James “Jamey” Edwards ’96, MBA ’03

Making a mark in health care

James


It’s a scene that unfolds every day in a hospital somewhere in the United States: A patient arrives in the emergency room, unable to speak English and pounding on his chest. The medical staff doesn’t know whether to treat him for chest pain or a bad case of indigestion.

A company that devised a solution to this dilemma — by engaging on-demand teams of highly qualified interpreters accessible online and on video — was on the verge of closing its doors in 2008 when Jamey Edwards, already CEO of Emergent Medical Associates (EMA) in Manhattan Beach, Calif., took on the role of CEO at Language Access Network (LAN) and led a group of investors to save the company.

Over the next five years, LAN increased the number of hospitals it serves from ten to more than 300 and grew revenue by over 1,000 percent to $10.2 million. Using a new, tablet-style monitor, LAN now offers video interpretation in 40 languages plus audio interpretation in more than 220 languages.

“Communication is fundamental to the patient-provider encounter,” Edwards says. “Our system empowers the patient to take more control over their care and simultaneously helps the provider make much more well-educated clinical decisions.”

LAN is not the first health-care company Edwards has helped grow. In 2006, he became CEO of EMA, a leading emergency care and hospitalist management provider that serves patients, communities, physicians, and hospitals in California. He was working as an investment banker at Lehman Brothers when his uncle, Irv Edwards, MD, EMA’s founder, asked him to lead the company. “I jumped at it,” Edwards says. “It was a chance to make my mark in a different way in an industry facing significant challenges.”

◆ Available data
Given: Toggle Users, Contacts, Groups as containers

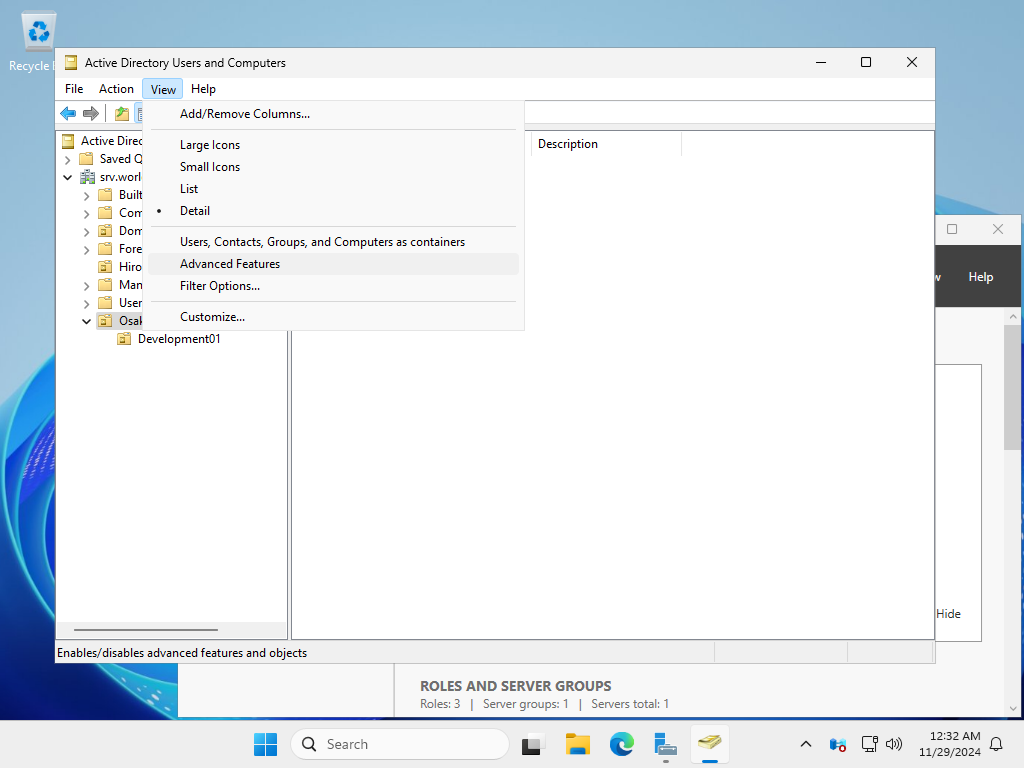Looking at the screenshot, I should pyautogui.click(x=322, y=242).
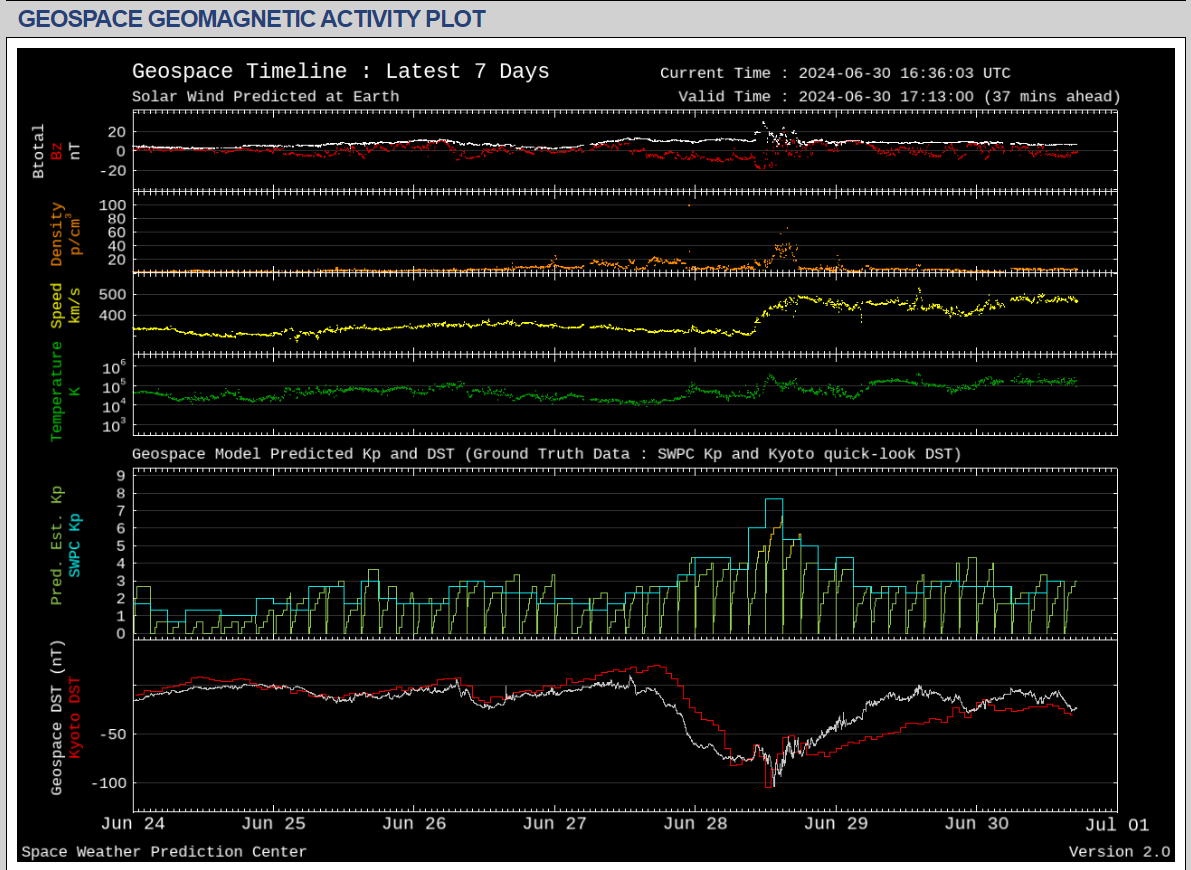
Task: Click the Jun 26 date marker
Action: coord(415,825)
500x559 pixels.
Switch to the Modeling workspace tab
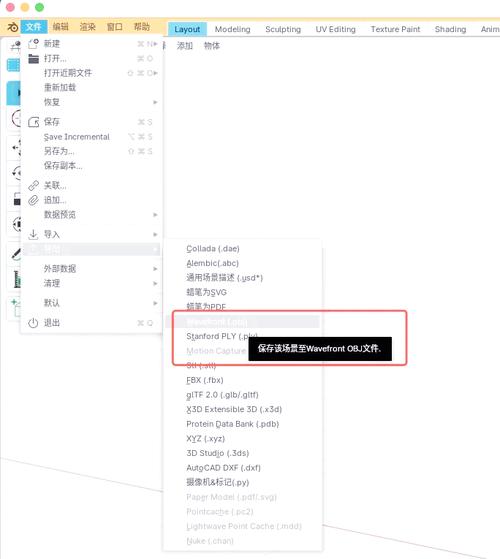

◆ Assigned task 1
Translate this sentence from the Jamey Edwards profile into Spanish: "LAN is not the first health-care company Edwards has helped grow."
◆ Assigned task 2
Please answer these from the Jamey Edwards profile:
(a) In what year did Edwards become CEO of EMA?
(b) In how many languages does LAN offer video interpretation?
(c) At what firm was Edwards an investment banker when he was asked to lead EMA?
◆ Assigned task 3
Reproduce the Jamey Edwards profile word for word, starting at the words "Over the next" and ending after "than 220 languages.".

◆ Written response 1
LAN no es la primera empresa de atención médica que Edwards ha ayudado a hacer crecer.

◆ Written response 2
(a) 2006
(b) 40
(c) Lehman Brothers

◆ Written response 3
Over the next five years, LAN increased the number of hospitals it serves from ten to more than 300 and grew revenue by over 1,000 percent to $10.2 million. Using a new, tablet-style monitor, LAN now offers video interpretation in 40 languages plus audio interpretation in more than 220 languages.